Публика уже не могла слушать ее — покатывалась от смеха. И снова на съемочную площадку пробирался Гитлер-Мартинсон, ища уже обходные пути, но плотники, удивительно точно повторяя движения друг друга, как заведенные устремлялись к нему, не в силах сдержать гнев. Режиссер впадал в истерику, в сотый раз пытаясь объяснить, что Гитлер ненастоящий, прибегая уже к самым абсурдным аргументам: «Его только вчера исключили из комсомола!» Но после команды «мотор» все начиналось снова. Хохот в зале стоял гомерический»{880}.
Этот живой мемуар ценен не только сам по себе, но и как свидетельство толстовского блестящего таланта и очередного… хулиганства. То, что устраивали в Ташкенте Толстой с Михоэлсом, Раневской и Окуневской, можно было бы назвать современным словом «хеппенинг». Но дело даже не в легкости и раскованности, которые принес граф на ташкентскую сцену. Дело в том, что Алексей Толстой мог в своих публицистических статьях крыть Гитлера и всю немецкую нацию последними словами, воспитывая в советских людях ненависть к врагу, мог писать антинемецкие пьесы[99], но одновременно сам же над этой ненавистью смеялся. И в этом соединении двух противоположных начал, в этой автопародии, чего бы она ни касалась, сказался его подлинный дух. Не злодеем он был, не лакеем, не негодяем, а шутом. Антошкой Арнольдовым. Или, как уже говорилось, булгаковским котом Бегемотом, за шутовством которого скрывался рыцарь, который однажды неудачно пошутил…
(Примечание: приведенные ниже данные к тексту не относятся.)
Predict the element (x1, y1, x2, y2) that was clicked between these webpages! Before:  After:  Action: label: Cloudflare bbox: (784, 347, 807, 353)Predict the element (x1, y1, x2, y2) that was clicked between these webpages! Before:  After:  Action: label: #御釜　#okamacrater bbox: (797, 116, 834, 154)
Толстой, в отличие от Бегемота, шутил часто, с этим шутовством всю жизнь прожил, с ним из жизни и уходил. Только не простое было его шутовство, а горькое, отравленное. Толстому б не в XX веке жить, а столетием раньше. И был бы он хлебосольный русский барин, и писал бы щедрую прозу, и прожил бы долгую жизнь, на которую был задуман и рожден, но выпали ему революции, войны, страх, ненависть, гнев… Они-то и свели его раньше срока в могилу.
«НЕ ЛЮБЛЮ ЕЕ ФИНАЛА»
Почти все, кто знал Алексея Толстого в последние годы его жизни, уверены, что его убила работа в комиссии по расследованию злодеяний фашистского режима.
«Его включили в комиссию по расследованию нацистских преступлений. Была большая группа: ученые, писатели, криминалисты и, по-моему, священники. Алексей Николаевич приезжал в Москву после этих поездок совсем другой: не разговаривал, почти ни с кем не встречался, лицо черное, мрачное. Долго не был сам собой. Наверное, много видели они невыносимо страшного»{881}.